So Herbert, who had something of the devil in him, approached his uncle once more, with a deceitful respect, and he was once more politely rebuffed—­as indeed he had half hoped to be.  He then began his clandestine measures—­measures which culminated in him leaving the house one autumn morning dressed in a rather stylish travelling suit.

The tramcar came down presently from Hanbridge.  Not one of the swift thunderous electrical things that now chase each other all over the Five Towns in every direction at intervals of about thirty seconds; but the old horse-car that ran between Hanbridge and Bursley twice an hour and no oftener, announcing its departure by a big bell, and stopping at toll-gates with broad eaves, and climbing hills with the aid of a tip-horse and a boy perched on the back thereof.  That was a calm and spacious age.
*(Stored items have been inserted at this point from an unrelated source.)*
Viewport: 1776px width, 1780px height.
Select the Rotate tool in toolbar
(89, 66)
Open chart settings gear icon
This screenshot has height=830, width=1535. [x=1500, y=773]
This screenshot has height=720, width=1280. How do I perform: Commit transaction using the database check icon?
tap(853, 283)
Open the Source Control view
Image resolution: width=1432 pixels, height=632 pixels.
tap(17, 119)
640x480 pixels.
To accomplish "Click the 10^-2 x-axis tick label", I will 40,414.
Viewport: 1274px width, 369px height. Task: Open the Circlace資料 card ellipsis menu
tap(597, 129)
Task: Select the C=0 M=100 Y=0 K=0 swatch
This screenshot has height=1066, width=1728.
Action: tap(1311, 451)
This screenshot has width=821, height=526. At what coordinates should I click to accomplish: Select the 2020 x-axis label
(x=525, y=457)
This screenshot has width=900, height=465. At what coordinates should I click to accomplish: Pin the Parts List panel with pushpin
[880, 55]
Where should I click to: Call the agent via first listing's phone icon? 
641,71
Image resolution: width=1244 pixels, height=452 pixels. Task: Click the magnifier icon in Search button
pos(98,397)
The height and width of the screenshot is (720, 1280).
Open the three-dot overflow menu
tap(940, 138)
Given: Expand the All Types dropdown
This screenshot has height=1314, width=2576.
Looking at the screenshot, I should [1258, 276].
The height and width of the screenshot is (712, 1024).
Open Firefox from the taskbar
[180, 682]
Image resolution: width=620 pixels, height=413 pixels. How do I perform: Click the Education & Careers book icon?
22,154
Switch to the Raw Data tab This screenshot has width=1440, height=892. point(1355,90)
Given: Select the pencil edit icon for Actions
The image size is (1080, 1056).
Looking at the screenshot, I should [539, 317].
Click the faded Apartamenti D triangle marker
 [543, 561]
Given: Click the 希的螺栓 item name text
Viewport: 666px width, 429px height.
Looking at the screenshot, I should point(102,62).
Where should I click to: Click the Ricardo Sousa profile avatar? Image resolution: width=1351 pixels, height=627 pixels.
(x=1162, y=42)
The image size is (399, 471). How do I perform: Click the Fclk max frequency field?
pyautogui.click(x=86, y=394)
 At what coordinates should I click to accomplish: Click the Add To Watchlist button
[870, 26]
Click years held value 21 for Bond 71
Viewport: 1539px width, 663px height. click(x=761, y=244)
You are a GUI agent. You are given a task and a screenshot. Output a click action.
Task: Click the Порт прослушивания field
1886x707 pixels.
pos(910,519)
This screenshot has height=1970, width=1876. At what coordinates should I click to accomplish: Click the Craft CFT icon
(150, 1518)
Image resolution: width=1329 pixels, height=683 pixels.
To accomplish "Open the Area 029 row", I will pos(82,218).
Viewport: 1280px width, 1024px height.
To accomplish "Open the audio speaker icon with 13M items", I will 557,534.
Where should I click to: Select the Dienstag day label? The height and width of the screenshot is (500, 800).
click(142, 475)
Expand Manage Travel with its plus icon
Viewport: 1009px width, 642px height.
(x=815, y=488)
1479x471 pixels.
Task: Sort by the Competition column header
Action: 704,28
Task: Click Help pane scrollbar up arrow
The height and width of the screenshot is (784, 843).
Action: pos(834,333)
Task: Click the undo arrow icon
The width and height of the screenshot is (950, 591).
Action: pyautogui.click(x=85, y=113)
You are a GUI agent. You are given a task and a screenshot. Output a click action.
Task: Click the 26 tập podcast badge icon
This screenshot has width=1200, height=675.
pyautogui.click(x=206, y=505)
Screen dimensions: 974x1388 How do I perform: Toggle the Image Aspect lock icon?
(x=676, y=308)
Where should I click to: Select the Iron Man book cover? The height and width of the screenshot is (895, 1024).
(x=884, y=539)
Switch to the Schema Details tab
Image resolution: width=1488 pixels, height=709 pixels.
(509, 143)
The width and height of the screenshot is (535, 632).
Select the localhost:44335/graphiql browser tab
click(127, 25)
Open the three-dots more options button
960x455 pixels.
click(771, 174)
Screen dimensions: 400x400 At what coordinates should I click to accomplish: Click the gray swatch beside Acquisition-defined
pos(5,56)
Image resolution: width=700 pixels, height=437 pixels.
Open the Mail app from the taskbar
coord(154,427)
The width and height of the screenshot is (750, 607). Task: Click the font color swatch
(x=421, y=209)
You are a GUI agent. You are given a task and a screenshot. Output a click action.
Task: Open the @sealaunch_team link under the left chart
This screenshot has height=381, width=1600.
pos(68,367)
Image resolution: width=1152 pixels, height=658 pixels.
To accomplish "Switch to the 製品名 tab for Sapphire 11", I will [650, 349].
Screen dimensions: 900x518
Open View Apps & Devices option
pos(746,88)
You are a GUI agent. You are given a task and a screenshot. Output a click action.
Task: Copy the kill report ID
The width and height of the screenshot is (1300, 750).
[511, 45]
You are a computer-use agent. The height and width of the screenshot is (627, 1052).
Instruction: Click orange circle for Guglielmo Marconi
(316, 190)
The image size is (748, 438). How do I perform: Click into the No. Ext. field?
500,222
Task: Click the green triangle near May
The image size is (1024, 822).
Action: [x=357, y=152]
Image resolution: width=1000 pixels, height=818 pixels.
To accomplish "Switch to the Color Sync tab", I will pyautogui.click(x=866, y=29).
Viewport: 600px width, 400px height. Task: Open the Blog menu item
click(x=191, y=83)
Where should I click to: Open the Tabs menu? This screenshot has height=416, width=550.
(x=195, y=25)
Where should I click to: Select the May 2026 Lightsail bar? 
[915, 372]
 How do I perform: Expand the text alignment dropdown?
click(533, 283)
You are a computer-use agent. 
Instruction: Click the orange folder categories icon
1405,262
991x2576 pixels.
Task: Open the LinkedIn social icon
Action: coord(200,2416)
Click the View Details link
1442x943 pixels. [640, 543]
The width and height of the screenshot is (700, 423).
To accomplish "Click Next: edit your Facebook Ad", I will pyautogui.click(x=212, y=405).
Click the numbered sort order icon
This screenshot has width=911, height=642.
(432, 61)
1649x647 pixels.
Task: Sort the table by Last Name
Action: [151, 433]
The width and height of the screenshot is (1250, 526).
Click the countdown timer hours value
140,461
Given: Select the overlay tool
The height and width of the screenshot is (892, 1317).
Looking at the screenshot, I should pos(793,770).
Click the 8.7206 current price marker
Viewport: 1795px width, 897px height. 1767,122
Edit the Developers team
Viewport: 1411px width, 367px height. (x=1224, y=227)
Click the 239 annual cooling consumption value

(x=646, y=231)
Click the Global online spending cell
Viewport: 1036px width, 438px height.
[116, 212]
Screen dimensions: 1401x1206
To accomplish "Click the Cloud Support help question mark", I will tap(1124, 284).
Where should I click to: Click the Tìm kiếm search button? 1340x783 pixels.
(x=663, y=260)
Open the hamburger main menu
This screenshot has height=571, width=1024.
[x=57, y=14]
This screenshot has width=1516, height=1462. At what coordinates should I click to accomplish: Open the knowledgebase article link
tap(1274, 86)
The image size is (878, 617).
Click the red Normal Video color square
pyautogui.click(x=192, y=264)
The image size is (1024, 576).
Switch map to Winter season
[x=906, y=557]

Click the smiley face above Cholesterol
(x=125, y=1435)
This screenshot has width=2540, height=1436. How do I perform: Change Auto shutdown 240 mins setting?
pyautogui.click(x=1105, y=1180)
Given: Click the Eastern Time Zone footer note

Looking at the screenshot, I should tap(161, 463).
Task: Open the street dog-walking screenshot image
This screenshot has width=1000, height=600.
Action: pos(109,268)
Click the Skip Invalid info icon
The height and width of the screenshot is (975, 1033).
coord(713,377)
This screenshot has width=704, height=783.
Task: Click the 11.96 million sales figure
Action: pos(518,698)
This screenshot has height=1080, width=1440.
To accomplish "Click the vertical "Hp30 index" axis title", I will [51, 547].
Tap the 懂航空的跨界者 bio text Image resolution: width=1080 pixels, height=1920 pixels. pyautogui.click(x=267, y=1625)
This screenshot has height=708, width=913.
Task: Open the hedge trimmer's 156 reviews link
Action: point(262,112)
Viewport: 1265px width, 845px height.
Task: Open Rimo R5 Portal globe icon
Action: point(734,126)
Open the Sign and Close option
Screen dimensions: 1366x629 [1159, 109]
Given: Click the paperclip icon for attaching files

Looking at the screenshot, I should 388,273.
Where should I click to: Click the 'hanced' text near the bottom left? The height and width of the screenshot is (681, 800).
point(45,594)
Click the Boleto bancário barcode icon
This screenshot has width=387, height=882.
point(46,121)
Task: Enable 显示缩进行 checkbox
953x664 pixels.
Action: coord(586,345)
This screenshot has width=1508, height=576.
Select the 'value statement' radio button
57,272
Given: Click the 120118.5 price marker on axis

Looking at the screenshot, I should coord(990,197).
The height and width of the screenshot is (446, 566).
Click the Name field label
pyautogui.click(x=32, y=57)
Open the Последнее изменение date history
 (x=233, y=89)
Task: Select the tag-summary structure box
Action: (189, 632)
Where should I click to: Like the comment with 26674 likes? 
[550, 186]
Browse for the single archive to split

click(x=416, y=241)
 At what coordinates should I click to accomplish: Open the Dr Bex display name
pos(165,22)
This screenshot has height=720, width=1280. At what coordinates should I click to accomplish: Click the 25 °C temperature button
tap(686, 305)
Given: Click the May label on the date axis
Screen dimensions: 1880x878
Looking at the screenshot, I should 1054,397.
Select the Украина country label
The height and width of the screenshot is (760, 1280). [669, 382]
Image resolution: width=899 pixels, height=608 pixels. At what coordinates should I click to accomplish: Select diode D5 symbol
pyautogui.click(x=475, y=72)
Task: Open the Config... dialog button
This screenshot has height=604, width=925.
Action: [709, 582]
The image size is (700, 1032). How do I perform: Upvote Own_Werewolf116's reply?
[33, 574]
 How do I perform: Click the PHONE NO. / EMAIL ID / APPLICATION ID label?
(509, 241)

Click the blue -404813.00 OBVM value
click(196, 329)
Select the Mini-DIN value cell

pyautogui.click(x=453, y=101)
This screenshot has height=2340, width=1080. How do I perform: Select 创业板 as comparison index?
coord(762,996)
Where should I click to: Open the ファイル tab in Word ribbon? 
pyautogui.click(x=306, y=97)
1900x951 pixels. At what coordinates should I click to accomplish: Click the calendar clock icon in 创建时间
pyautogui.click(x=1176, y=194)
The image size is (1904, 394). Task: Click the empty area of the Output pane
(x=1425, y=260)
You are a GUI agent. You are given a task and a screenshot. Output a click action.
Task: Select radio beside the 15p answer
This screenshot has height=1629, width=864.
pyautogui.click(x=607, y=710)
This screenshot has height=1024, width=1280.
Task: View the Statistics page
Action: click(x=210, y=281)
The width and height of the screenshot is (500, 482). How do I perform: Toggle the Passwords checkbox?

Herbert boarded the car, and raised his hat rather stiffly to a nice girl sitting in a corner.  He then sat down in another corner, far away from her.  Such is the capacity of youth for chicane!  For that nice girl was exactly Alice, and her presence on the car was part of the plot.  When the car arrived at Bursley these monsters of duplicity descended together, and went to a small public building and entered therein, and were directed to an official and inhospitable room which was only saved from absolute nakedness by a desk, four Windsor chairs, some blotting-paper, pens, ink and a copy of Keats’s Directory of the Five Towns.  An amiable old man received them with a perfunctory gravity, and two acquaintances of Herbert’s strolled in, blushing.  The old man told everybody to sit down, asked them questions of no spiritual import, abruptly told them to stand up, taught them to say a few phrases, in the tone of a person buying a ha’-porth of tin-tacks, told them to sit down, filled a form or two, took some of Herbert’s money, and told them that that was all, and that they could go.  So they went, secretly surprised.  This was the august ritual, and this the imposing theatre, provided by the State in those far-off days for the solemnizing of the most important act in a citizen’s life.  It is different now; the copy of Keats’s Directory is a much later one.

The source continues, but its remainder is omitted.